[TASK TO COMPLETE] Copy out all the records, word for word.
______________________________
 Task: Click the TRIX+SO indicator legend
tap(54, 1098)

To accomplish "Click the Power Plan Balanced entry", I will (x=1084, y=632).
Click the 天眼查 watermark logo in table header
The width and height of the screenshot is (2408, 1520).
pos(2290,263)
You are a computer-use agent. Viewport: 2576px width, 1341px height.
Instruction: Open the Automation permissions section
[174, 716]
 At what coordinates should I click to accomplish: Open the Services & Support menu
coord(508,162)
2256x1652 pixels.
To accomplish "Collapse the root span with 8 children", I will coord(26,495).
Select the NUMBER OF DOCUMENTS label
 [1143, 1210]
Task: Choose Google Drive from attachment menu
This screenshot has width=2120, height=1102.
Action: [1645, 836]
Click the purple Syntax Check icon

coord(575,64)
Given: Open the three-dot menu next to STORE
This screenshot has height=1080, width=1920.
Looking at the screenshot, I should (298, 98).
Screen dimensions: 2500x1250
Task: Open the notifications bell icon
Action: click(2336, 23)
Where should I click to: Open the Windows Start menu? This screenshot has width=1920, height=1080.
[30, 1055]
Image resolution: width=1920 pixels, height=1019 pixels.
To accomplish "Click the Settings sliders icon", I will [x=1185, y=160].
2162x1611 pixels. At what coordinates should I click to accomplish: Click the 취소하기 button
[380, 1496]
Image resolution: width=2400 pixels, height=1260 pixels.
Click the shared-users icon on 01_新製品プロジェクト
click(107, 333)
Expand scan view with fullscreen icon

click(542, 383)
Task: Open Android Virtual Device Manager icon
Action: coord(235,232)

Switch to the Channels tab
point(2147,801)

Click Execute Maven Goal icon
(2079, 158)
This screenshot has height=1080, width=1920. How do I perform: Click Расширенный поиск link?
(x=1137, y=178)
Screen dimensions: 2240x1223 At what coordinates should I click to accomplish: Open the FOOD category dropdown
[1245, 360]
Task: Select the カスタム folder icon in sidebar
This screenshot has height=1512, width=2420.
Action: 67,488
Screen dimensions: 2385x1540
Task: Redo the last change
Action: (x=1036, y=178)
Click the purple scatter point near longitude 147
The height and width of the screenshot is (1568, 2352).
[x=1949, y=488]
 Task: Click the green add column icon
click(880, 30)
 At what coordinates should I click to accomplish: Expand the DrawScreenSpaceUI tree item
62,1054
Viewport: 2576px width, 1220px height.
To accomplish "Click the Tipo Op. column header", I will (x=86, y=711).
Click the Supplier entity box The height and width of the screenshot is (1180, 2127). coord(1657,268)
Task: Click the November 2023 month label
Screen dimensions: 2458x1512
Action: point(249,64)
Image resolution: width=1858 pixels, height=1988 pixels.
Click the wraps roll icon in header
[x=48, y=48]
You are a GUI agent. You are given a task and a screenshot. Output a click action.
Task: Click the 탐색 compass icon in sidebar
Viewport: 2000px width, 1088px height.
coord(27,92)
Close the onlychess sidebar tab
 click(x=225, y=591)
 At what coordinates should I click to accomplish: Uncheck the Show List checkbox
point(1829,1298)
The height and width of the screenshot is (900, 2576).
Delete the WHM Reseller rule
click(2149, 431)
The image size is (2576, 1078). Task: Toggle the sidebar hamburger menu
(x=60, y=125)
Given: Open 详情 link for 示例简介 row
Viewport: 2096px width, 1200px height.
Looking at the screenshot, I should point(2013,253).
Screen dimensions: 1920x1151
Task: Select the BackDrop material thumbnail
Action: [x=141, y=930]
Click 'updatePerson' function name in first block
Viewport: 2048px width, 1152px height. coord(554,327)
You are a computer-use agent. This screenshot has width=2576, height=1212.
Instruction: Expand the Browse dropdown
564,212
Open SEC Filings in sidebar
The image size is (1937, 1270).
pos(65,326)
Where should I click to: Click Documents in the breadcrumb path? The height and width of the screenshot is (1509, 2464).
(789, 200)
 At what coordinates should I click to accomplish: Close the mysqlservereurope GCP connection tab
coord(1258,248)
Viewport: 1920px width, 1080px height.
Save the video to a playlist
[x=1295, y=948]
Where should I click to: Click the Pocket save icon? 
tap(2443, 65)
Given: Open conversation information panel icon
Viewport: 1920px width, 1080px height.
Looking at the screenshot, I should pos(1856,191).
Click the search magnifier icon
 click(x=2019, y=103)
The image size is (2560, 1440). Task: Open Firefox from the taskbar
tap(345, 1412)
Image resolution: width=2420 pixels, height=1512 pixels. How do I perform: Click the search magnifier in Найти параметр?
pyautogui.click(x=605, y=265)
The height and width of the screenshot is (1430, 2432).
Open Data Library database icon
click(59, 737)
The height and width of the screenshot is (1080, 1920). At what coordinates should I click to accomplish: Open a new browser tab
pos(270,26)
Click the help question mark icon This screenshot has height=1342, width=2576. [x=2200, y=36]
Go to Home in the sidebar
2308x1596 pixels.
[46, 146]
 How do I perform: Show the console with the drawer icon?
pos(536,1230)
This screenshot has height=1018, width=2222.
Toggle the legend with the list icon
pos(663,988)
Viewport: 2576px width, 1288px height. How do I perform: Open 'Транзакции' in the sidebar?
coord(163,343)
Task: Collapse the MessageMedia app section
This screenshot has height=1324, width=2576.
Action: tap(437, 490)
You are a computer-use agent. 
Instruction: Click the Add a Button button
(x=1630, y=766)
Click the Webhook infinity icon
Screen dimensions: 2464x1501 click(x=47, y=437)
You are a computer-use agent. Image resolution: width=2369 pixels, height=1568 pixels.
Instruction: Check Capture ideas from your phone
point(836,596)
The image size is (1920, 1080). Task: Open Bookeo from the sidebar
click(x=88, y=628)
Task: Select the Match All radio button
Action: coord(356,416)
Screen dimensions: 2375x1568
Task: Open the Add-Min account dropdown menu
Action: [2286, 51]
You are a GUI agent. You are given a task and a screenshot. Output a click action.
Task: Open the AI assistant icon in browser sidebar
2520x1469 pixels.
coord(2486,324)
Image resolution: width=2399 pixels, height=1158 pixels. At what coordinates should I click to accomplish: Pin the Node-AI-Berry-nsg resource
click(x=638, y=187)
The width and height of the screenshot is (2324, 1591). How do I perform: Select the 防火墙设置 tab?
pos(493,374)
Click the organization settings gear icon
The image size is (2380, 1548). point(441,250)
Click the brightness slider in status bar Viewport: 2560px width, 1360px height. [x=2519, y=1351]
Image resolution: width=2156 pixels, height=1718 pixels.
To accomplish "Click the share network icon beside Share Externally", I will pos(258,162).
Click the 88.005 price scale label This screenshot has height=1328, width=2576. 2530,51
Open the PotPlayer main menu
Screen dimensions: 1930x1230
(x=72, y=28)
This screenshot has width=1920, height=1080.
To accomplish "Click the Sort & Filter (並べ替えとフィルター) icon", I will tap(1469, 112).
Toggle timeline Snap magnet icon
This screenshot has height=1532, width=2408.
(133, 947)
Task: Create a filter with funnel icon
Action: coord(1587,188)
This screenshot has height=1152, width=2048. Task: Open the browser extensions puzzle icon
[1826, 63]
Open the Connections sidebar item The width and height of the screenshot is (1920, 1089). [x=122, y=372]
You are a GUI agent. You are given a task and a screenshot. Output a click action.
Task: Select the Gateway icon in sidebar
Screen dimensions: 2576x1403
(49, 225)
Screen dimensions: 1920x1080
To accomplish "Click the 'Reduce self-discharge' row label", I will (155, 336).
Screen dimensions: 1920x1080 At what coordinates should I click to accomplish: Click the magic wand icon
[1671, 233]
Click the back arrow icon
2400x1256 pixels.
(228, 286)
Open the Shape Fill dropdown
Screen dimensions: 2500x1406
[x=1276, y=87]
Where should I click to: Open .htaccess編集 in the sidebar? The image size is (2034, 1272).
______________________________
[SOLVED EXERCISE]
 Task: Click the TRIX+SO indicator legend
tap(54, 1098)

To accomplish "Click the Power Plan Balanced entry", I will (x=1084, y=632).
Click the 天眼查 watermark logo in table header
The width and height of the screenshot is (2408, 1520).
pos(2290,263)
You are a computer-use agent. Viewport: 2576px width, 1341px height.
Instruction: Open the Automation permissions section
[174, 716]
 At what coordinates should I click to accomplish: Open the Services & Support menu
coord(508,162)
2256x1652 pixels.
To accomplish "Collapse the root span with 8 children", I will coord(26,495).
Select the NUMBER OF DOCUMENTS label
 [1143, 1210]
Task: Choose Google Drive from attachment menu
This screenshot has width=2120, height=1102.
Action: [1645, 836]
Click the purple Syntax Check icon

coord(575,64)
Given: Open the three-dot menu next to STORE
This screenshot has height=1080, width=1920.
Looking at the screenshot, I should (298, 98).
Screen dimensions: 2500x1250
Task: Open the notifications bell icon
Action: click(2336, 23)
Where should I click to: Open the Windows Start menu? This screenshot has width=1920, height=1080.
[30, 1055]
Image resolution: width=1920 pixels, height=1019 pixels.
To accomplish "Click the Settings sliders icon", I will [x=1185, y=160].
2162x1611 pixels. At what coordinates should I click to accomplish: Click the 취소하기 button
[380, 1496]
Image resolution: width=2400 pixels, height=1260 pixels.
Click the shared-users icon on 01_新製品プロジェクト
click(107, 333)
Expand scan view with fullscreen icon

click(542, 383)
Task: Open Android Virtual Device Manager icon
Action: coord(235,232)

Switch to the Channels tab
point(2147,801)

Click Execute Maven Goal icon
(2079, 158)
This screenshot has height=1080, width=1920. How do I perform: Click Расширенный поиск link?
(x=1137, y=178)
Screen dimensions: 2240x1223 At what coordinates should I click to accomplish: Open the FOOD category dropdown
[1245, 360]
Task: Select the カスタム folder icon in sidebar
This screenshot has height=1512, width=2420.
Action: 67,488
Screen dimensions: 2385x1540
Task: Redo the last change
Action: (x=1036, y=178)
Click the purple scatter point near longitude 147
The height and width of the screenshot is (1568, 2352).
[x=1949, y=488]
 Task: Click the green add column icon
click(880, 30)
 At what coordinates should I click to accomplish: Expand the DrawScreenSpaceUI tree item
62,1054
Viewport: 2576px width, 1220px height.
To accomplish "Click the Tipo Op. column header", I will (x=86, y=711).
Click the Supplier entity box The height and width of the screenshot is (1180, 2127). coord(1657,268)
Task: Click the November 2023 month label
Screen dimensions: 2458x1512
Action: point(249,64)
Image resolution: width=1858 pixels, height=1988 pixels.
Click the wraps roll icon in header
[x=48, y=48]
You are a GUI agent. You are given a task and a screenshot. Output a click action.
Task: Click the 탐색 compass icon in sidebar
Viewport: 2000px width, 1088px height.
coord(27,92)
Close the onlychess sidebar tab
 click(x=225, y=591)
 At what coordinates should I click to accomplish: Uncheck the Show List checkbox
point(1829,1298)
The height and width of the screenshot is (900, 2576).
Delete the WHM Reseller rule
click(2149, 431)
The image size is (2576, 1078). Task: Toggle the sidebar hamburger menu
(x=60, y=125)
Given: Open 详情 link for 示例简介 row
Viewport: 2096px width, 1200px height.
Looking at the screenshot, I should point(2013,253).
Screen dimensions: 1920x1151
Task: Select the BackDrop material thumbnail
Action: [x=141, y=930]
Click 'updatePerson' function name in first block
Viewport: 2048px width, 1152px height. coord(554,327)
You are a computer-use agent. This screenshot has width=2576, height=1212.
Instruction: Expand the Browse dropdown
564,212
Open SEC Filings in sidebar
The image size is (1937, 1270).
pos(65,326)
Where should I click to: Click Documents in the breadcrumb path? The height and width of the screenshot is (1509, 2464).
(789, 200)
 At what coordinates should I click to accomplish: Close the mysqlservereurope GCP connection tab
coord(1258,248)
Viewport: 1920px width, 1080px height.
Save the video to a playlist
[x=1295, y=948]
Where should I click to: Click the Pocket save icon? 
tap(2443, 65)
Given: Open conversation information panel icon
Viewport: 1920px width, 1080px height.
Looking at the screenshot, I should pos(1856,191).
Click the search magnifier icon
 click(x=2019, y=103)
The image size is (2560, 1440). Task: Open Firefox from the taskbar
tap(345, 1412)
Image resolution: width=2420 pixels, height=1512 pixels. How do I perform: Click the search magnifier in Найти параметр?
pyautogui.click(x=605, y=265)
The height and width of the screenshot is (1430, 2432).
Open Data Library database icon
click(59, 737)
The height and width of the screenshot is (1080, 1920). At what coordinates should I click to accomplish: Open a new browser tab
pos(270,26)
Click the help question mark icon This screenshot has height=1342, width=2576. [x=2200, y=36]
Go to Home in the sidebar
2308x1596 pixels.
[46, 146]
 How do I perform: Show the console with the drawer icon?
pos(536,1230)
This screenshot has height=1018, width=2222.
Toggle the legend with the list icon
pos(663,988)
Viewport: 2576px width, 1288px height. How do I perform: Open 'Транзакции' in the sidebar?
coord(163,343)
Task: Collapse the MessageMedia app section
This screenshot has height=1324, width=2576.
Action: tap(437, 490)
You are a computer-use agent. 
Instruction: Click the Add a Button button
(x=1630, y=766)
Click the Webhook infinity icon
Screen dimensions: 2464x1501 click(x=47, y=437)
You are a computer-use agent. Image resolution: width=2369 pixels, height=1568 pixels.
Instruction: Check Capture ideas from your phone
point(836,596)
The image size is (1920, 1080). Task: Open Bookeo from the sidebar
click(x=88, y=628)
Task: Select the Match All radio button
Action: coord(356,416)
Screen dimensions: 2375x1568
Task: Open the Add-Min account dropdown menu
Action: [2286, 51]
You are a GUI agent. You are given a task and a screenshot. Output a click action.
Task: Open the AI assistant icon in browser sidebar
2520x1469 pixels.
coord(2486,324)
Image resolution: width=2399 pixels, height=1158 pixels. At what coordinates should I click to accomplish: Pin the Node-AI-Berry-nsg resource
click(x=638, y=187)
The width and height of the screenshot is (2324, 1591). How do I perform: Select the 防火墙设置 tab?
pos(493,374)
Click the organization settings gear icon
The image size is (2380, 1548). point(441,250)
Click the brightness slider in status bar Viewport: 2560px width, 1360px height. [x=2519, y=1351]
Image resolution: width=2156 pixels, height=1718 pixels.
To accomplish "Click the share network icon beside Share Externally", I will pos(258,162).
Click the 88.005 price scale label This screenshot has height=1328, width=2576. 2530,51
Open the PotPlayer main menu
Screen dimensions: 1930x1230
(x=72, y=28)
This screenshot has width=1920, height=1080.
To accomplish "Click the Sort & Filter (並べ替えとフィルター) icon", I will tap(1469, 112).
Toggle timeline Snap magnet icon
This screenshot has height=1532, width=2408.
(133, 947)
Task: Create a filter with funnel icon
Action: coord(1587,188)
This screenshot has height=1152, width=2048. Task: Open the browser extensions puzzle icon
[1826, 63]
Open the Connections sidebar item The width and height of the screenshot is (1920, 1089). [x=122, y=372]
You are a GUI agent. You are given a task and a screenshot. Output a click action.
Task: Select the Gateway icon in sidebar
Screen dimensions: 2576x1403
(49, 225)
Screen dimensions: 1920x1080
To accomplish "Click the 'Reduce self-discharge' row label", I will (155, 336).
Screen dimensions: 1920x1080 At what coordinates should I click to accomplish: Click the magic wand icon
[1671, 233]
Click the back arrow icon
2400x1256 pixels.
(228, 286)
Open the Shape Fill dropdown
Screen dimensions: 2500x1406
[x=1276, y=87]
Where should I click to: Open .htaccess編集 in the sidebar? The image size is (2034, 1272).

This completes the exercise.